Feinberg’s response: Middleton says we have no access to the New Heavens because, as he notes, Scripture’s language about the New Heavens is metaphorical and we cannot draw any inferences from that. Feinberg points out that he misunderstands what metaphor means. All metaphors have a referent, and we have cognitive access to this referent. Middleton’s desire is to avoid being too literalistic, yet he also admits that language about the New Earth is metaphorical, yet this does not prevent him from saying we will live there. He cannot have it both ways.
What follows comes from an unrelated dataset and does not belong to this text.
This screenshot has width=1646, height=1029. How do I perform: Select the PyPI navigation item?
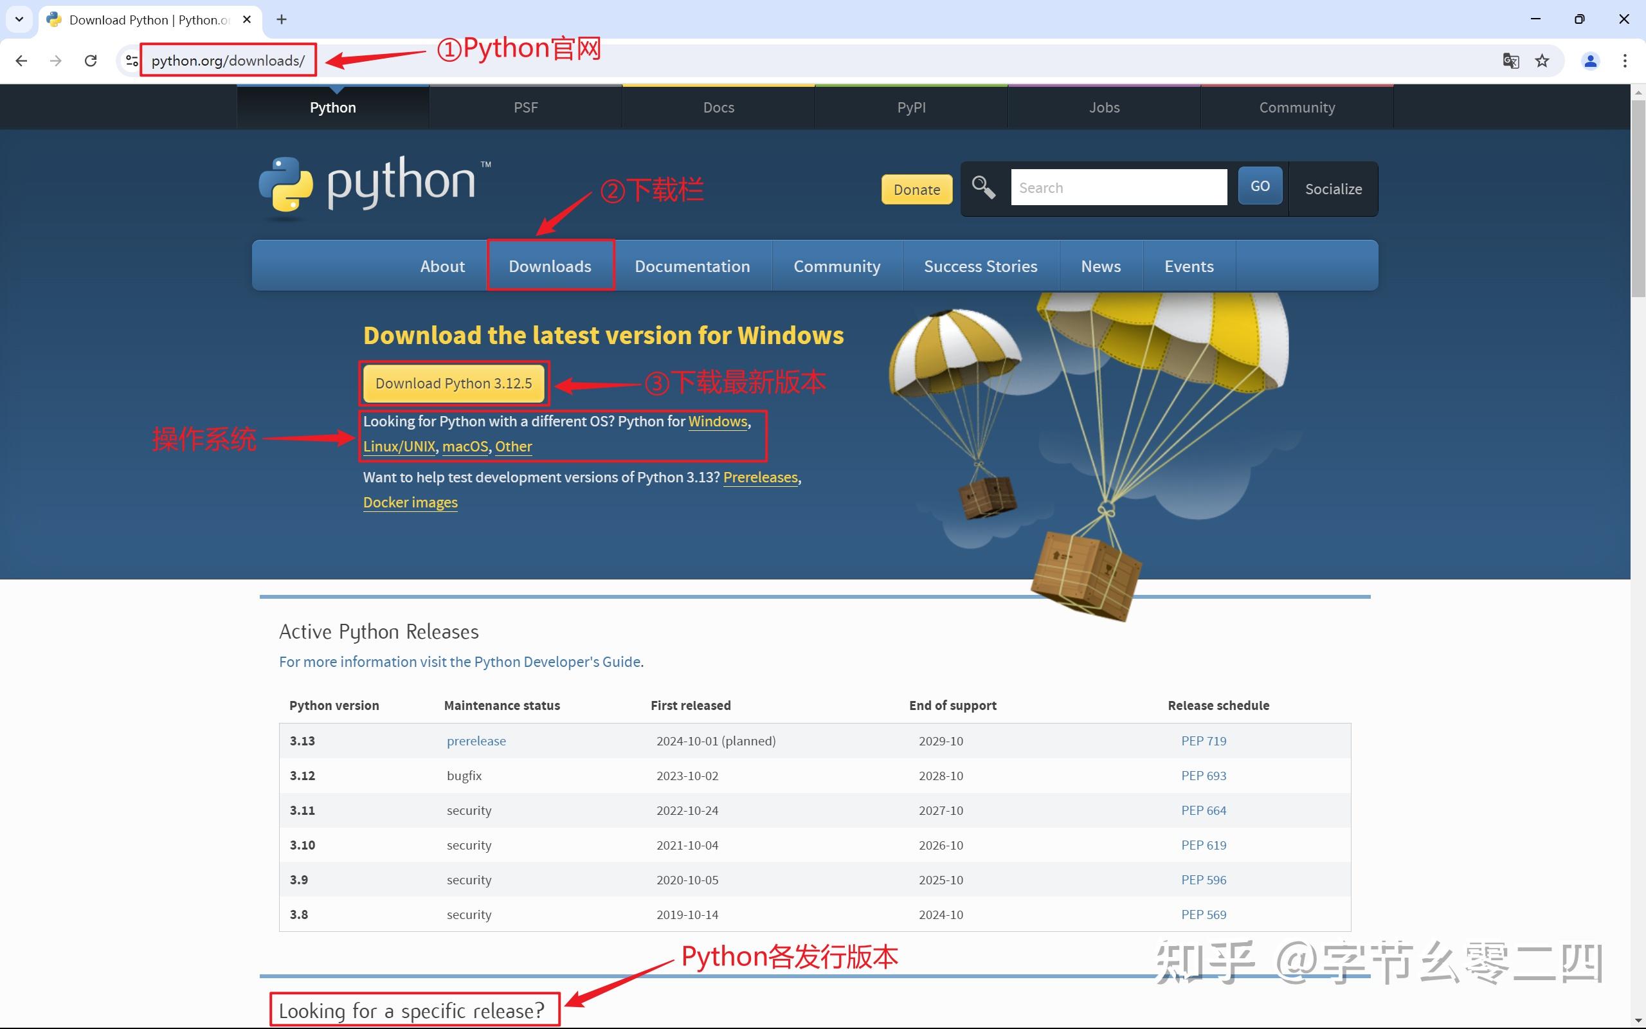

Allen’s response: Middleton should be careful not to dismiss a key teaching of the church without any interaction with the thinkers from that view and the actual texts themselves. Jesus’s words to the thief clearly teach an intermediate state. Sure, I can grant that Paradise refers to a Garden-like existence, but Jesus actually tells the thief that “today” you will be “there.”
Like many Neo-Calvinists, Middleton downplays the church and corporate worship.What will we be doing in heaven? Cultural activity. Any kind of worship then (and now) is merely to prepare us for that cultural activity. Middleton’s argument is that the prophets condemn any kind of worship that neglects justice. However, as Allen points out, the admonitions to justice in the prophets do not actually tell us how to worship God, and in any case the prophets called Israel back to the covenant, not to justice in the abstract.
If I can make an aside. We all know that there will not be sex or marriage in heaven. That is a given. However, on the Neo-Calvinist gloss there will still be cultural activity, including “healing the nations” and the “wealth of nations,” if read literally. So, there will not be sex but there will be business transactions. Or so they say.
Heaven on Earth. Michael Allen. Allen’s position is close to Middleton’s, but with a few key differences. Both say we will be in resurrected bodies on the New Earth. For Allen, however, we will also have access to the Beatific Vision and probably to the New Heavens. I side with Allen in this volume.
Roman Catholic. Peter Kreeft. Half of Kreeft’s essay is a riff on his lifetime of musing about C.S. Lewis, and for that half it is quite good. The other half is Purgatory. That is not good. Kreeft’s argument falls apart if the Reformed claim that “believers at their deaths are made perfect in holiness.” If I am made perfect in holiness, then I do not need Purgatory.
I truly enjoyed this book and it made me want heaven even more.